Problem requirements: Every line from the beginning of the records below up to the one holding "This screenshot has width=554, height=355." should be quoted exactly; leave out the rest.

[Dataset items]
----------

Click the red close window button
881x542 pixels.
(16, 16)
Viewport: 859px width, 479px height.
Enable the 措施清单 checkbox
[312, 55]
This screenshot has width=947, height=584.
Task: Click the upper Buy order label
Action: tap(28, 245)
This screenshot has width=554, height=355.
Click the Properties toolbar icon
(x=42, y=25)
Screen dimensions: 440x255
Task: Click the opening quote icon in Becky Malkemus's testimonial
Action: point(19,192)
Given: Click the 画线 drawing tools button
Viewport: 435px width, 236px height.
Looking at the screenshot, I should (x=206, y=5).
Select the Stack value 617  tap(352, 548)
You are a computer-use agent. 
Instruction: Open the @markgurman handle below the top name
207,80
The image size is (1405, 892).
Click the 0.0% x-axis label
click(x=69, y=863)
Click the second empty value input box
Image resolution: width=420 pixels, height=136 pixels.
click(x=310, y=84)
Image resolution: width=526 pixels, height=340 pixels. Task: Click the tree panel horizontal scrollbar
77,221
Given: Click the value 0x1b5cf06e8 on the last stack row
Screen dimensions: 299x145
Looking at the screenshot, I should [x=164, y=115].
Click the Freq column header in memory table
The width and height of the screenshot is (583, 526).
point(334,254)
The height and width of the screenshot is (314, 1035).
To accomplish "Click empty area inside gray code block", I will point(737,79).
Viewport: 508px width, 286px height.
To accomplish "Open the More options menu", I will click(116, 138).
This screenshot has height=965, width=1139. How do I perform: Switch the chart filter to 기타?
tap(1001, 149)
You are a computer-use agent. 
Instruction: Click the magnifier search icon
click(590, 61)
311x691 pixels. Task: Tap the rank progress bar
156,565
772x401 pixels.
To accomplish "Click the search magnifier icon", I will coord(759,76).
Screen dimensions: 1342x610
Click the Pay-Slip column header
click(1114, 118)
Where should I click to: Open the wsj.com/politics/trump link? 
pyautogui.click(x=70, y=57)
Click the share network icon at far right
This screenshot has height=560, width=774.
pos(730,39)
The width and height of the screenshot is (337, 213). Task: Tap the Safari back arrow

----------

Exercise answer:
Click the red close window button
881x542 pixels.
(16, 16)
Viewport: 859px width, 479px height.
Enable the 措施清单 checkbox
[312, 55]
This screenshot has width=947, height=584.
Task: Click the upper Buy order label
Action: tap(28, 245)
This screenshot has width=554, height=355.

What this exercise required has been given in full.